* _Aim of the exercise_: According to the article on cutting back on sugar, what limit on added sugars do the Dietary Guidelines for Americans 2020–2025 set for people 2 years and older?

Wellness Tips

Nutrition expert offers tips to cut back on sugar this season

Ice cream. Popsicles. Iced coffee. With elevated temperatures and more time spent at beaches, boardwalks, and amusement parks, people in the summer are likely to turn to foods that are typically loaded with sugar, which can have a negative impact on both physical and mental health. Lina Begdache, associate professor of health and wellness studies at Binghamton University, State University of New York, offers insight into the effects of sugar and how to reduce your intake and have a healthier summer.

“Many of the foods and drinks that we consume during the summer are major sources of added sugar,” said Begdache, a nutritionist whose research projects include the impact of nutrition and lifestyle factors on neurobehaviors, mood and mental health. “These include regular soft drinks, cold drinks, juices, sweetened tea and coffee, fruit and energy drinks, ice cream, candy, and desserts. There is hidden sugar in many packaged foods as well, like breakfast cereals, salad dressings, fruit yogurt, and pasta sauces among others.”

Excessive sugar intake can have a detrimental effect on your physical and mental health, said Begdache. It may lead to weight gain, constant hunger, fatigue, sleep disturbances, gastrointestinal issues, mood swings, loss of motivation, heart disease, and decreased organ function (due to a process called glycation), which may limit blood flow to organs. Excessive sugar consumption may lead to inflammation, which is involved in the etiology of many chronic diseases.

“Sugar has an addictive property, therefore cutting down may lead to withdrawal symptoms such as cravings and headaches,” said Begdache. According to the Dietary Guidelines for Americans 2020–2025, people 2 years and older should limit their added sugars to less than 10% of their total daily calories. 

Begdache offers some tips to cut back on sugar this summer:

  • Read labels and food ingredients to cut back on hidden sugars. 
  • Account for the glycemic effect of food, which is the level of blood sugar increase. The higher the blood sugar spike, the more negative symptoms are experienced. 
  • Incorporate more protein and healthy fats in meals that have high carbohydrates to reduce the speed of sugar absorption into the bloodstream.
  • Eat more fiber to reduce the glycemic effect of food.  

“Being mindful of what you eat and drink this summer will help you to reduce your sugar intake and have more fun days at the beach and beyond,” said Begdache.

* _Records_:
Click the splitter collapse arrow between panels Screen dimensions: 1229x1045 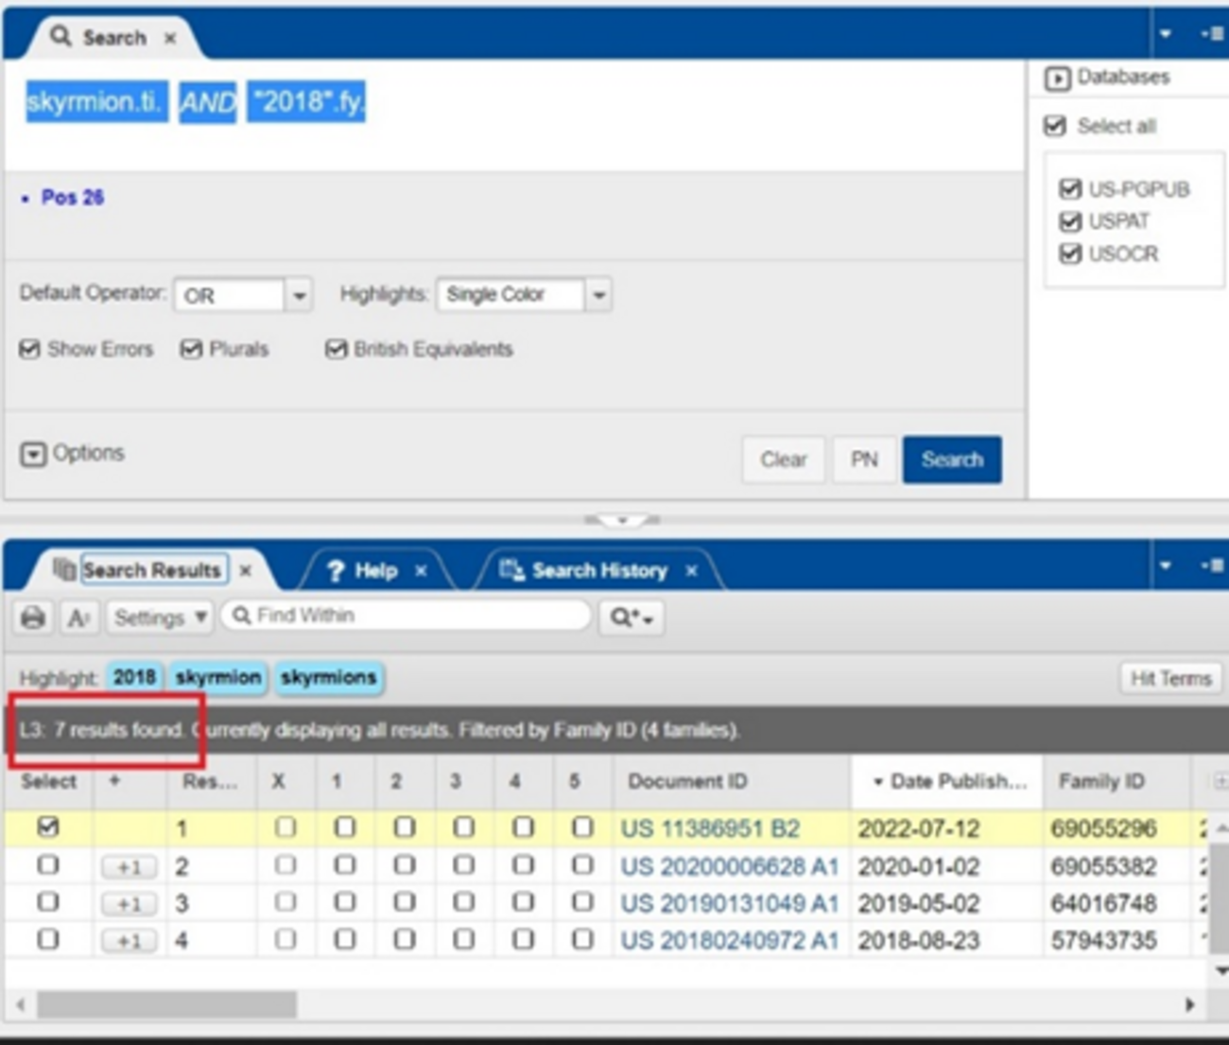tap(622, 520)
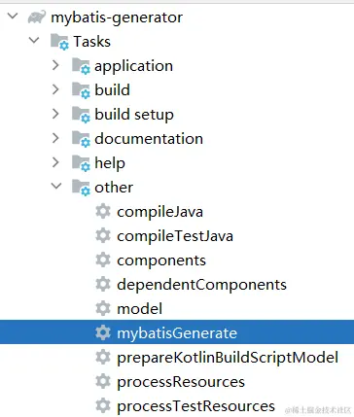Click the Tasks folder gear icon
354x417 pixels.
point(59,42)
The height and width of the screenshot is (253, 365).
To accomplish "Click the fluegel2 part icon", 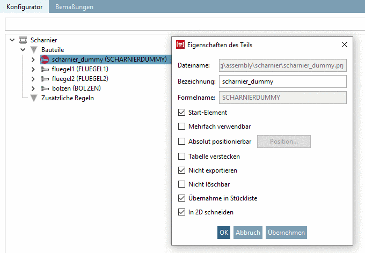I will pos(45,79).
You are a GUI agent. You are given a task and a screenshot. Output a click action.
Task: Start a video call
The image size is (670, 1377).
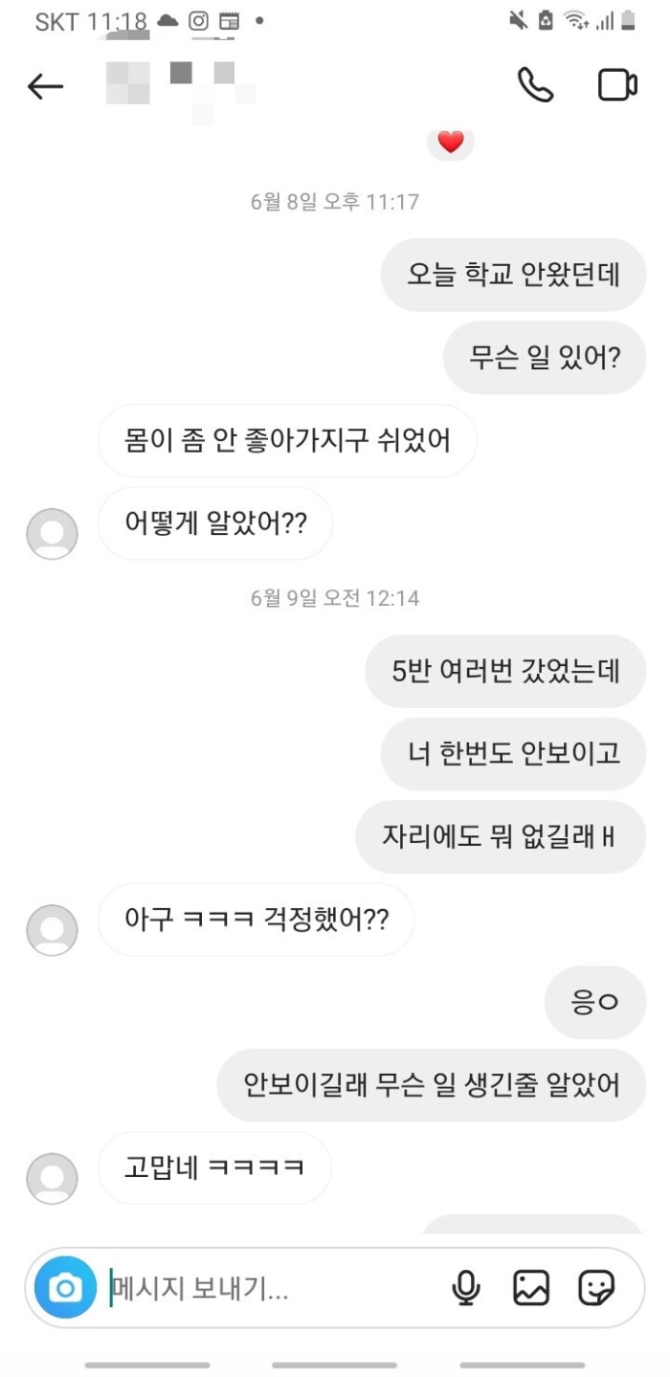click(617, 85)
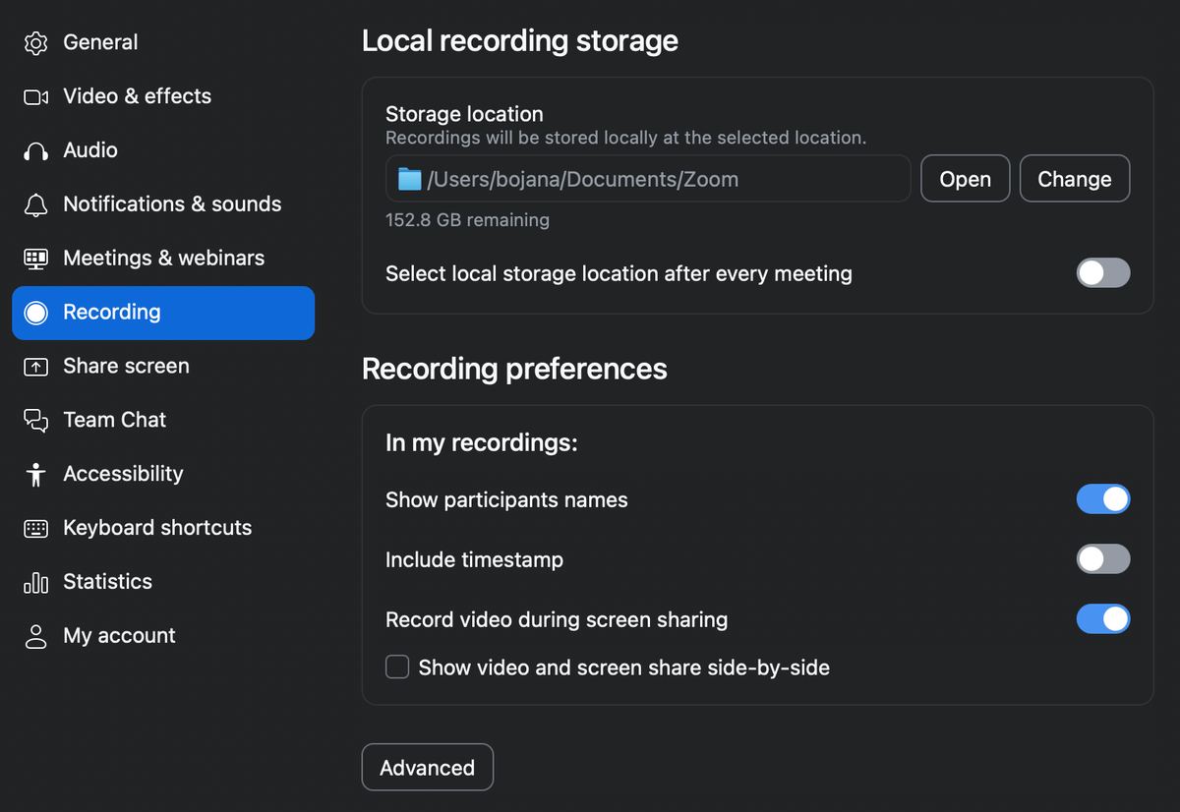Open Notifications & sounds via bell icon

(x=35, y=203)
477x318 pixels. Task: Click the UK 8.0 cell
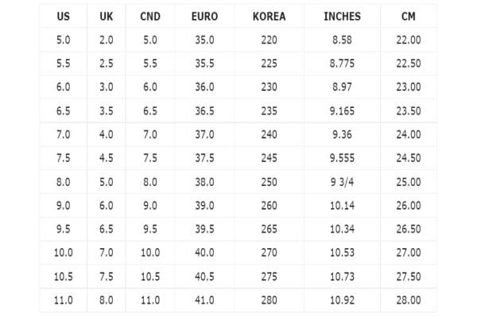pyautogui.click(x=107, y=301)
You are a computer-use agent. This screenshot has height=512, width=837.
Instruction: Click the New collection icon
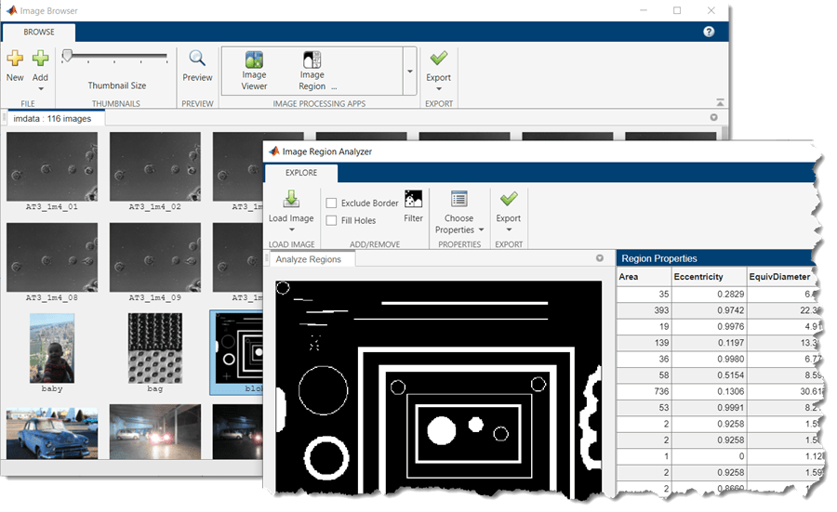15,59
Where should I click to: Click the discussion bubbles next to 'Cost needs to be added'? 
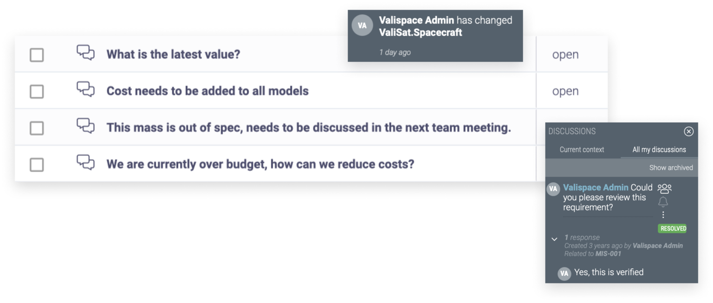coord(85,90)
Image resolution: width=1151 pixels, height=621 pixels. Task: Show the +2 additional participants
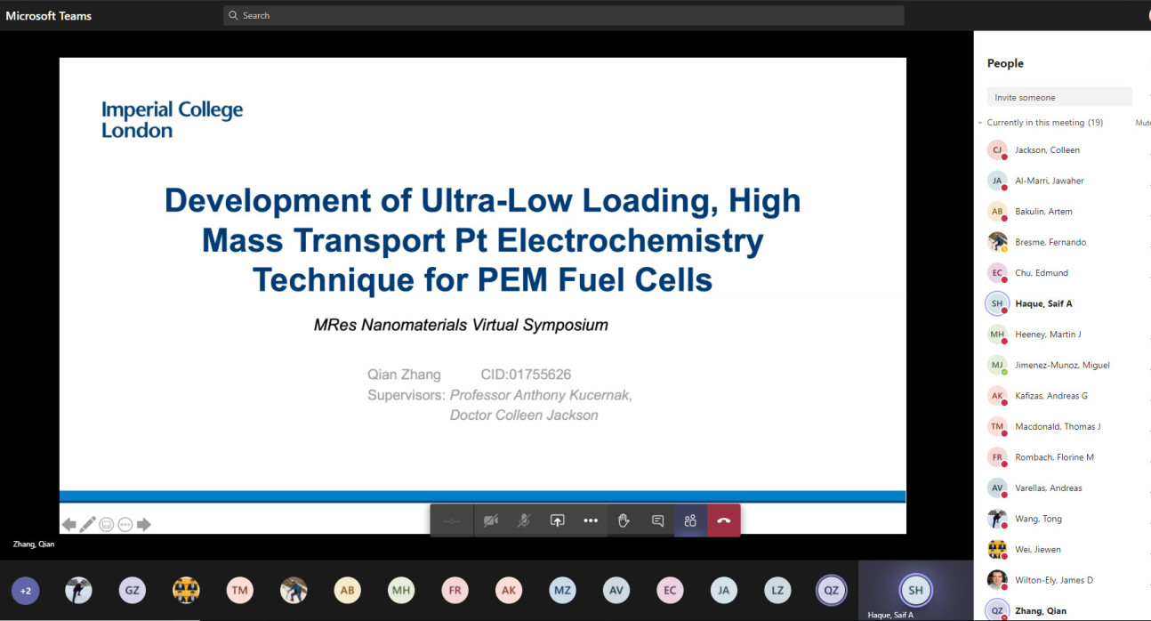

* _Solution_: Less than 10% of their total daily calories.